Pluralism

When I tell you how I understand myself,
it confuses you.
When I say, I am a plural,
you look at me
the one you can see
and frown.
Inconsistency irritates you,
picks at the edges of your brain.
You cannot figure out
how to trust something
that changes so much.
You cannot imagine
the parts you do not see.

Look – here – each moment
that I swallow my tongue
when you ask me what I think –
myself at 9, learning to stay quiet
rather than say something
that would make the fighting worse.
The time you told me
I wasn’t giving enough
and I felt guilty for weeks –
myself at 4, the heart of my fear
of not being loved –
dragging at my self-worth for weeks.
The smallest, tenderest part of me
that cried when you called me “gentle”,
finally seen, held.
I bring so many selves with me
as we talk, touch in bed,
text from opposite sides of town.

I am afraid of your discomfort,
try for months to just be the parts
that you recognize,
try to be just one.

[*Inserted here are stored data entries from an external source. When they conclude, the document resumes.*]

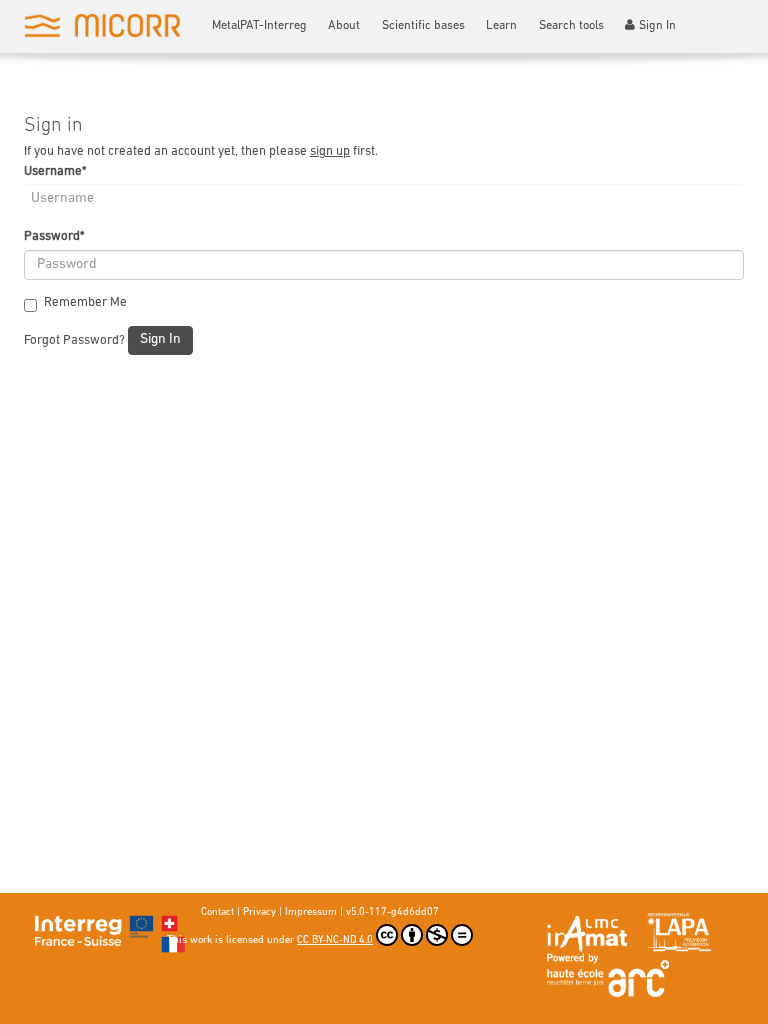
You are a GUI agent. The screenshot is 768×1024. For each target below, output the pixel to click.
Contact (217, 912)
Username (55, 171)
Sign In (657, 26)
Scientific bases (423, 26)
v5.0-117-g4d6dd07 (392, 912)
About (344, 26)
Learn (501, 26)
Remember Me (85, 302)
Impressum (311, 912)
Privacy (259, 912)
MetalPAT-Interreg (259, 26)
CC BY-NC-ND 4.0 (335, 940)
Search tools (571, 26)
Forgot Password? (74, 340)
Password (54, 236)
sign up (330, 151)
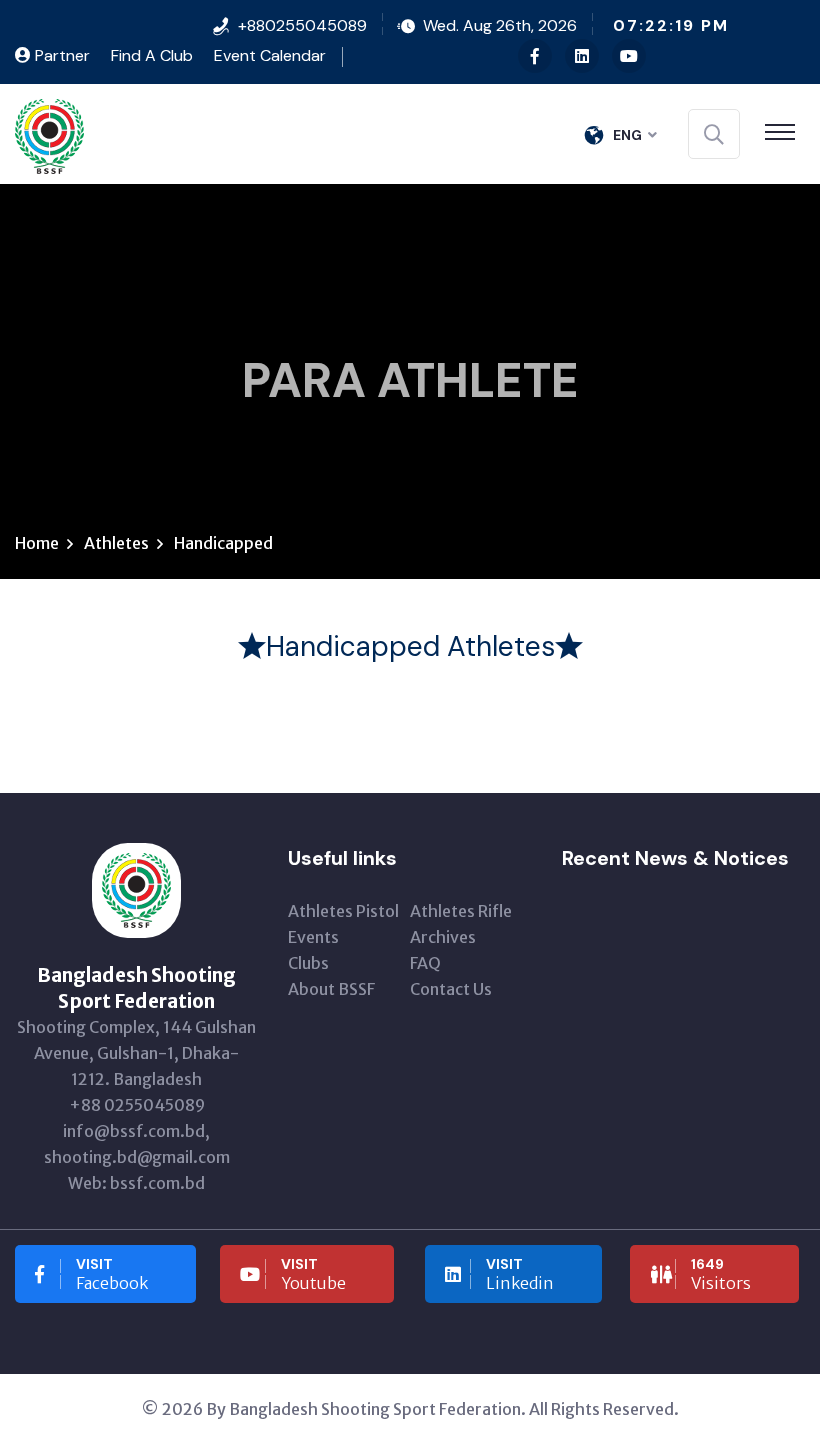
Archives (443, 937)
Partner (60, 55)
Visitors (721, 1274)
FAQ (425, 963)
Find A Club (152, 55)
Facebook (112, 1274)
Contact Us (451, 989)
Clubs (308, 963)
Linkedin (520, 1274)
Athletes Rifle (461, 911)
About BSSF (331, 989)
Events (313, 937)
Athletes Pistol (343, 911)
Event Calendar (270, 55)
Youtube (313, 1274)
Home (37, 543)
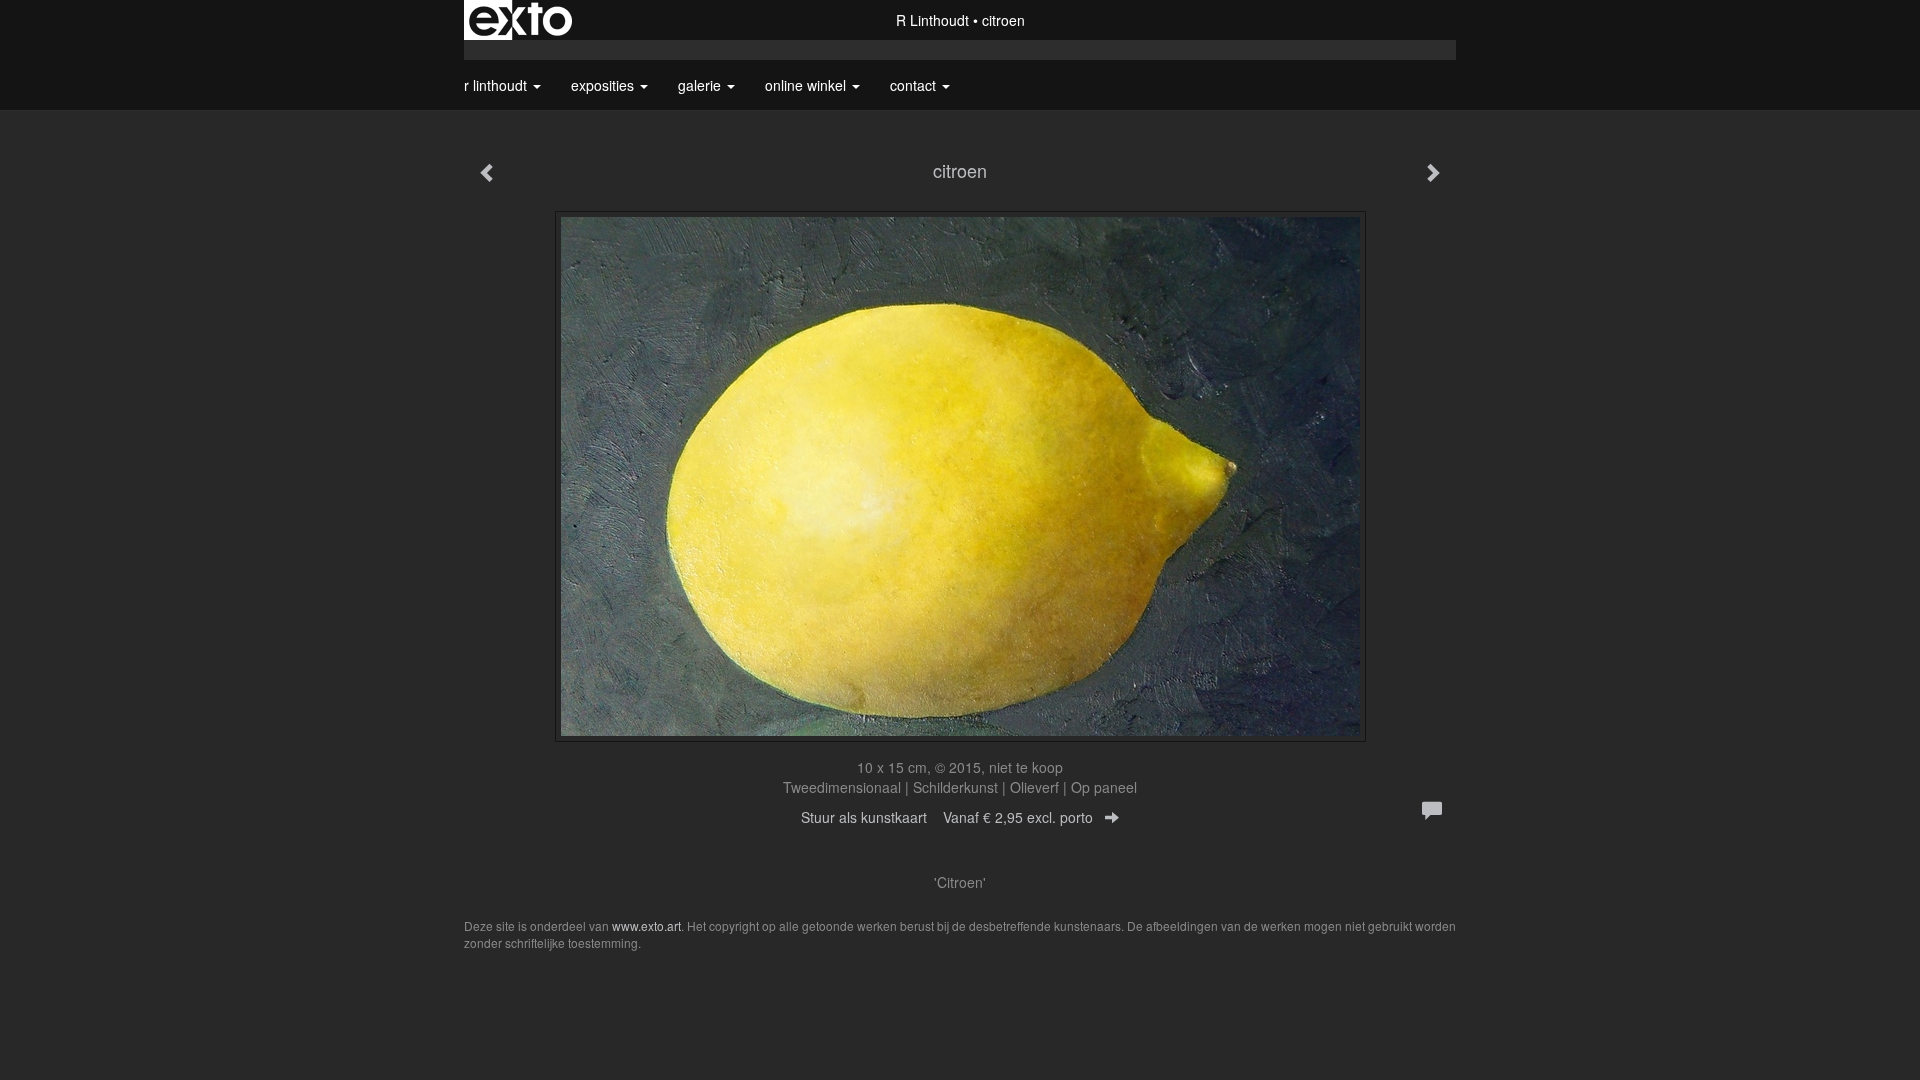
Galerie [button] (701, 85)
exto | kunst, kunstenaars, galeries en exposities (520, 20)
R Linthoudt (932, 20)
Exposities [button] (604, 85)
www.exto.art (646, 925)
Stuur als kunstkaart (947, 817)
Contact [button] (915, 85)
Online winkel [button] (807, 85)
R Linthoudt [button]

One desire. One path.
The parts resist:
I try to stay and go at the same time.
I try to love you and shrink away.
I cannot tell who is speaking
and you say I am confused,
ask what I want,
expecting one answer.

It is quieter now,
on the other side of the panic
when I tell you I need this to end.
I look back and watch my selves separate.
The part that loves you enough to speak up
and say, I am not being good to you –
and there, finally awakening,
the part that knows
I am not being good to my selves.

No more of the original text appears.